The Mental Health Act (MHA) White Paper, published last week promised to proactively reduce the abuse of the act among certain groups.
The British government said it is investing over £400 million to rid the mental health estate of dormitory provision, in line with the review recommended. We will build new mental health hospitals – with two schemes already approved and with more to come – and will tackle the maintenance work needed in the mental health facilities where patients are treated.
Statistics reveal that black people are over four times more likely than white people to be detained under the MHA, and over 10 times more likely to be subject to a community treatment order (CTO) – under which people are discharged from detention but placed under conditions on their lives and treatment.
”This White Paper reflects on the progress that has been made in response to the review to enable organisations to take the steps they need to make improvements in access, experience and outcomes for individuals from different ethnic backgrounds”, the report reads.
The paper also sets out future plans, including work to develop and support a more diverse and representative workforce, and to launch a programme of culturally appropriate advocates, in order to more efficiently help patients from all ethnic backgrounds voice their individual needs.

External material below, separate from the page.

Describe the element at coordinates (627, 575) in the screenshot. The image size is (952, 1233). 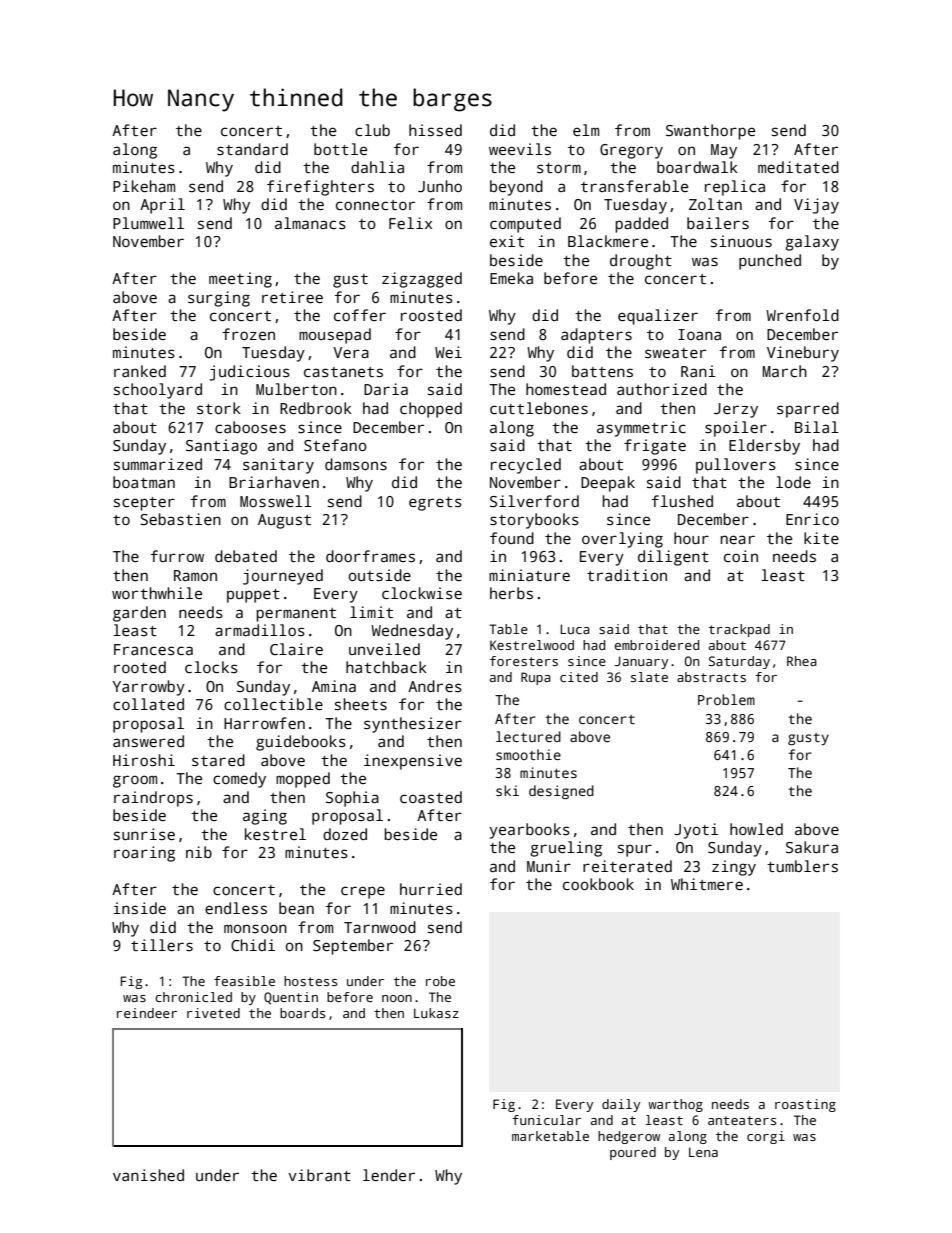
I see `tradition` at that location.
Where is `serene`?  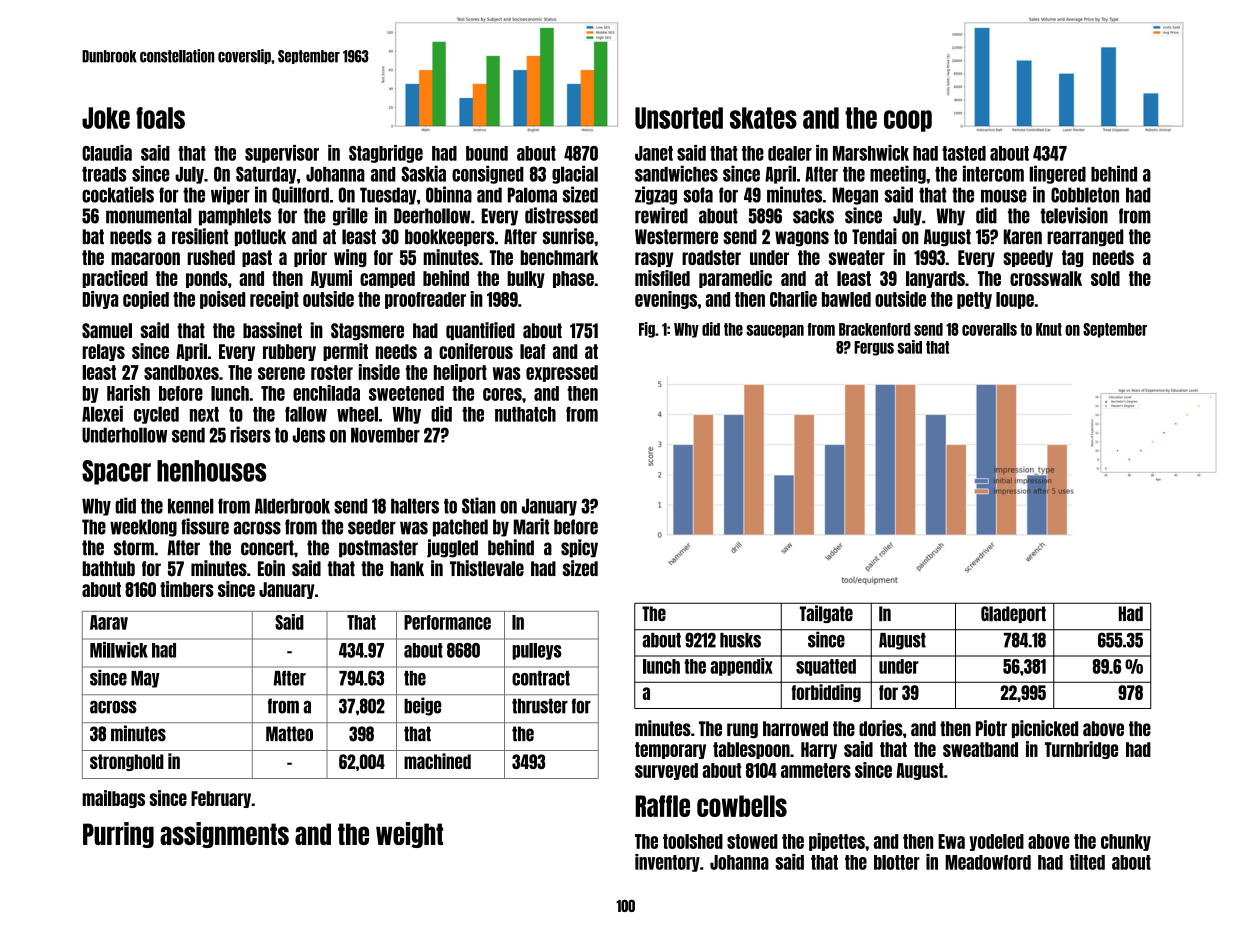
serene is located at coordinates (281, 373).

It further sets out plans to subject mental health trusts to a patient and carer race equality framework (PCREF) designed to improve their response to Black and ethnic minority communities and improve access to culturally appropriate advocacy.
The government said it ”believes firmly in increasing the liberty of its citizens. And so we will seek to implement reforms which see people not just as patients, but as individuals, with rights, preferences, and expertise, who are able to rely on a system which supports them and only intervenes proportionately, and which has their health and wellbeing as its central organising principle”.
The report said there have been high profile cases of quality failings in the care of people with a learning disability and autistic people in inpatient settings such as the abuse uncovered at Whorlton Hall in May 2019. Too often people have been detained without sufficient therapeutic input and without their rights being upheld.
The British government said that alongside NHS England and Improvement (NHSEI), they would be jointly delivering the most ambitious programme for the transformation of mental health care England has ever known.
The White Paper proposals would involve an increased workload for approved mental health professionals (AMHPs), particularly through more involvement in renewals of CTOs, and also moots a new role for AMHPs in managing transfers of people from prisons or immigration removal centres to hospitals.
The impact assessment on the White Paper states that, by 2023-24, the full-time equivalent AMHP workforce would need to grow by 7% above current projections to take on their proposed responsibilities – and this excludes the suggested prison transfer role.